Consider finding German language classes. Although you can get by with English in most situations, for longer stays your experience will be richer if you know at least a few words of German.

Many foreign driver's licenses are valid for your first six months in Germany. If you want to get a German driver's permit, if will be much easier if you do this during the six-month grace period. You can read more under Getting Around - By Car.

Getting ready to leave Tübingen

We hate to see you go, but you can make your departure a smooth one by planning ahead.
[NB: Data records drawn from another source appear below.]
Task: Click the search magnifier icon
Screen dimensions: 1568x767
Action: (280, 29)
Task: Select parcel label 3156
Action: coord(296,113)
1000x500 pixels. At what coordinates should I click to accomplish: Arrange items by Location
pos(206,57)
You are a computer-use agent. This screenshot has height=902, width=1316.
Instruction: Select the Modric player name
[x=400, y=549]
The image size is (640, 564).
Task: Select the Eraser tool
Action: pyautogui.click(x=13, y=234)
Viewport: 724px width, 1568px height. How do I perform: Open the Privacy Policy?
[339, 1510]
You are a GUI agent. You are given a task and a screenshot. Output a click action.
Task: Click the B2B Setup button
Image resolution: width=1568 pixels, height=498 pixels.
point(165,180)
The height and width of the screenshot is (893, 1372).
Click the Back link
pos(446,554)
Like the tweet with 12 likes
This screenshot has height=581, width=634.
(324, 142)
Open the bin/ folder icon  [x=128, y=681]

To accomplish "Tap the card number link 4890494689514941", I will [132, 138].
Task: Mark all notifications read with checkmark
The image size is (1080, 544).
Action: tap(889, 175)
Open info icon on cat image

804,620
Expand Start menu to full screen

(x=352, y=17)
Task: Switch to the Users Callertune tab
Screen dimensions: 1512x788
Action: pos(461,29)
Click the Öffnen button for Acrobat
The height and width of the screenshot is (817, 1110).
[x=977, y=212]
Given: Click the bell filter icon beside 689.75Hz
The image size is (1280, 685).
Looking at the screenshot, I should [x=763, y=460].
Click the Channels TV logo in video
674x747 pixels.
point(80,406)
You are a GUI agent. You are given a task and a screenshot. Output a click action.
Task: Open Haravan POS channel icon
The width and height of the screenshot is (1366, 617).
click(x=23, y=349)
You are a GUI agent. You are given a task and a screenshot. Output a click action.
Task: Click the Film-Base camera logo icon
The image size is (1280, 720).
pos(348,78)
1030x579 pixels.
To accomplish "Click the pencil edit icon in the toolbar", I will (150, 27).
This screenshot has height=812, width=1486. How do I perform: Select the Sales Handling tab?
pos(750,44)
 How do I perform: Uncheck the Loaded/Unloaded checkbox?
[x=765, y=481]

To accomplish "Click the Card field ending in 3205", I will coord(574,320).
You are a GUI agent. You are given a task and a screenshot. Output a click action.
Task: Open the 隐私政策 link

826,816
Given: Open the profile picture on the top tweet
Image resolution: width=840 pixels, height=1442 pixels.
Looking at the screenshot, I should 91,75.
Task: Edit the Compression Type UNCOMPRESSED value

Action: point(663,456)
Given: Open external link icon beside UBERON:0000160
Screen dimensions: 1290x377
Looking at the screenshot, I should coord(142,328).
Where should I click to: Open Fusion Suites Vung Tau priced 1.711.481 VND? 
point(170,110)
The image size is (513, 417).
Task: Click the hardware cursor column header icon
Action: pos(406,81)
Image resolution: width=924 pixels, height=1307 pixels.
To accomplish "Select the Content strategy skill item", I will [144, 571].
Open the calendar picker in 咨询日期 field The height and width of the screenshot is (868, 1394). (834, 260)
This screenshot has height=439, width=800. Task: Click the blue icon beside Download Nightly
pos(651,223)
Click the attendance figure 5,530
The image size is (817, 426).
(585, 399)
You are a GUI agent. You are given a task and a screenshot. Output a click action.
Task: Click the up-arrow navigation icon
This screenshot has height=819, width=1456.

  • Make an appointment to talk with your host or supervisor about how to follow up on your collaboration. According to the rules of good scientific practice, primary research data must always stay in the laboratory where they were generated. Speak with your lab supervisor about archiving your data and about what copies you will be allowed to take with you.
  • Un-register your address at the municipal offices (Bürgeramt). The soonest that this can be done is one week before moving out, so plan ahead to fit it into your schedule. You will need to take along your passport and passports of any family members that are registered with you.
  • Cancel your utilities, broadcast fees or any other charges that may be deducted automatically.
  • If you have a work contract and are covered by statutory health insurance, notify your health insurance provider that you are leaving the country. Your membership is not automatically cancelled when your work contract ends.
  • Be sure everyone who might need to contact you later has a valid address: The University, your host department or institute, your Human Resources office, your Office of Doctoral Affairs, etc. If you have a work contract, speak with your administration to find out what needs to be done if you expect a last paycheck after departure (see below, closing bank account).
  • Speak with your bank about closing your account. If you have an employment contract and will be receiving your final paycheck after you leave, be sure to speak with Human Resources at your workplace. They may require you to keep your German bank account active until the final paycheck has cleared. If that is the case, find out the date on which the account can be closed and then ask the bank what you need to do to have the balance transferred to a bank account back home.
  • Turn in any institute ID cards and talk with your host institution about any special procedures that they have before you leave.
  • Arrange for a final inspection of your room or apartment with your landlord, and make sure you know what needs to be done to get your damage deposit back.
  • If you are leaving Germany permanently after paying into the statutory pension system, it may be possible to arrange for a partial refund. You can find more information under Social Security.